The point is, you never know what life is going to throw at you.  As an atheist I’m constantly concerned with my legacy.  I’m concerned with how I’ll be remembered and what I’ll leave behind when I go.  I don’t have an afterlife to look forward to so my legacy is all I have.  For me my legacy, in part, is this blog and my podcast.  Those are things that people can look back on and learn from for years to come.  For some people their legacy is their children.  Personally I think your legacy should stand on it’s own.  It’s not difficult to have children and you should’t take too much credit for their accomplishments.

I also see part of my legacy in the various archaeological databases across the nation.  My name is on site records and reports in about 14 different states.  Think about that.  Its pretty powerful.  It’s also something that no one can ever take away from you.  That worthless little can scatter you recorded at the end of the day when you just wanted to go home and rest your feet is going to have your name on it until we nuke ourselves into oblivion.  That’s awesome.

If I had a child and I found out I was going to die, or could die from whatever I have, I’d want to prepare resources for him/her to refer to later in life.  Did you see the movie “My Life” with Michael Keaton?  I think it’s from the early 90s.  He was going to die from some horrible disease and made short videos to his infant son about everything from cooking pasta to shaving.  That’s amazing.  I wish my sister-in-law had thought to do that.  I tried bringing up that subject many times over the last two years but never had the courage.  They saw me as the atheist with no hope, I’m sure, and I didn’t need to make things worse.

I wish I’d tried, though.  It’s a huge weight on me right now and I really regret not saying anything.  I’m sure they thought of it but always thought they’d have more time.

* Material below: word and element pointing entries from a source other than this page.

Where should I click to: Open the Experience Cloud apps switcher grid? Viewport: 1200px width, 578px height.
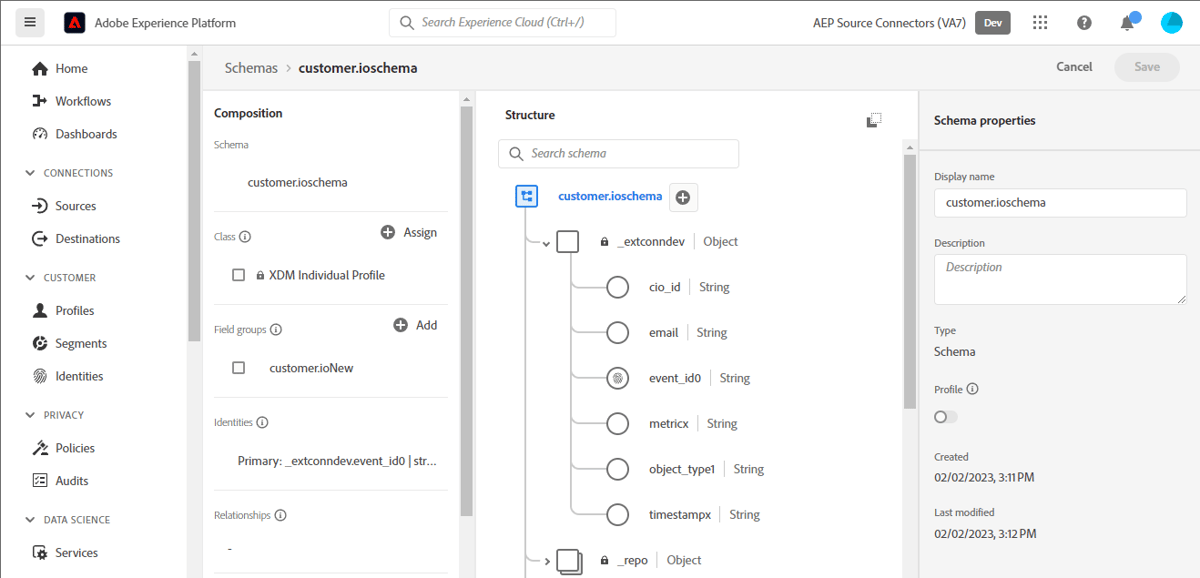[1040, 22]
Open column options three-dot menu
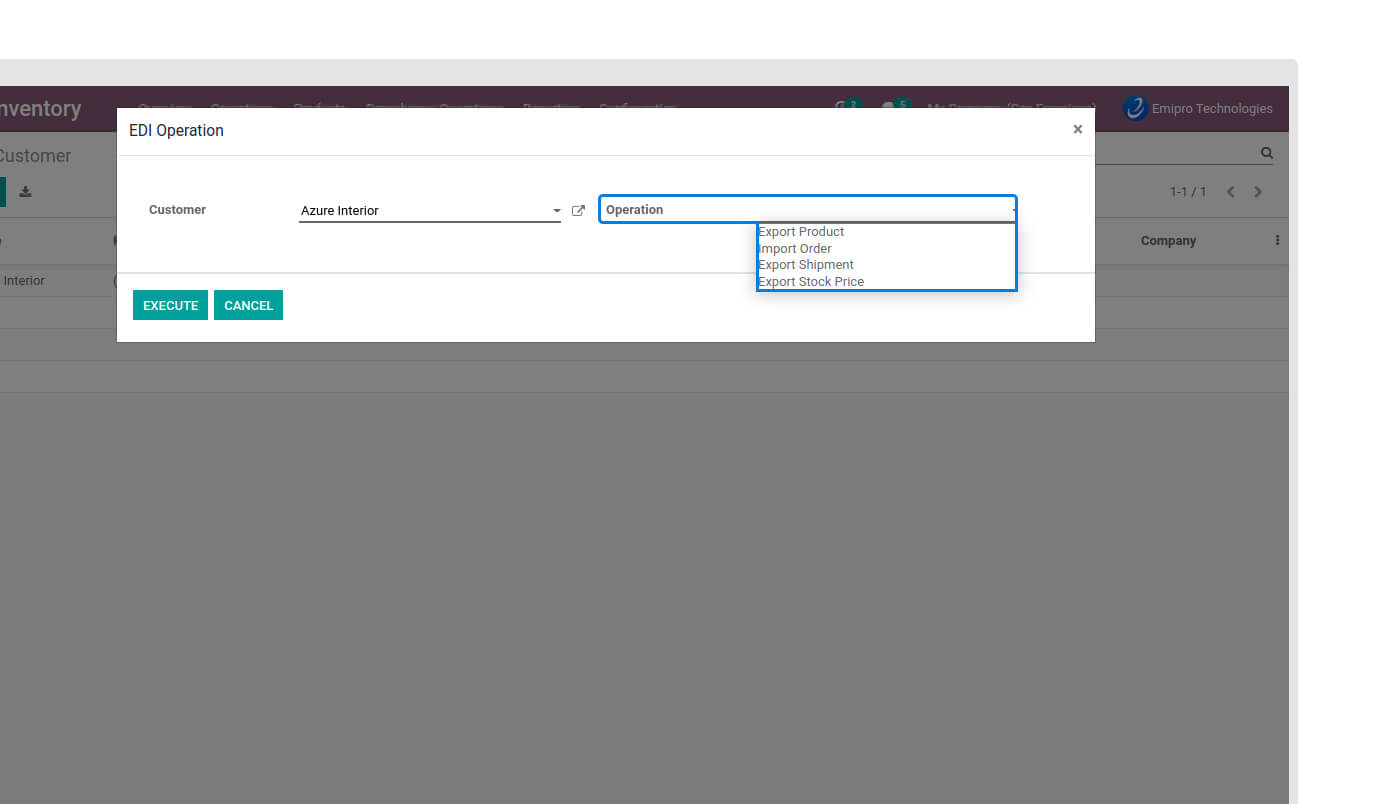The height and width of the screenshot is (804, 1384). 1277,241
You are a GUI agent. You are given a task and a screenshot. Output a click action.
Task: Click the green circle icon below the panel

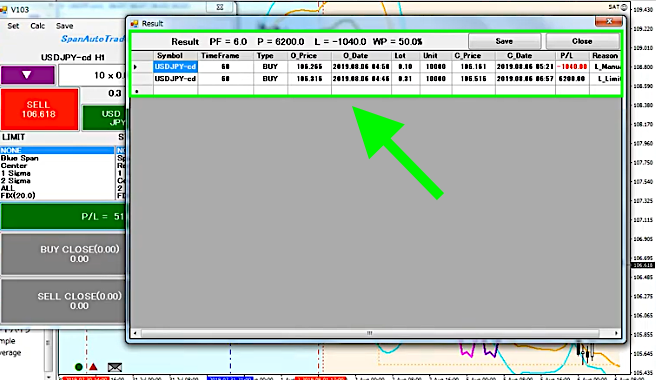click(78, 367)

So, that’s why I haven’t been blogging lately.  I’ve just had other things on my mind and could’t really focus.  I think I’ll be back to it now.  I have some great posts lined up and I’m ready to start building that legacy again.

What would you leave behind if a semi crashed into your car tomorrow?  Think about it.  But, don’t think long.  You may not have the time.

Sorry to be so morbid but someone had to say it.

I'll miss you, Jessica.  We didn't always agree but we had fun debating.  I wish we'd been able to spend more time together over the last 15 years.  There always seemed to be "plenty of time" for getting together.

Thanks for reading and I’ll see you in the field.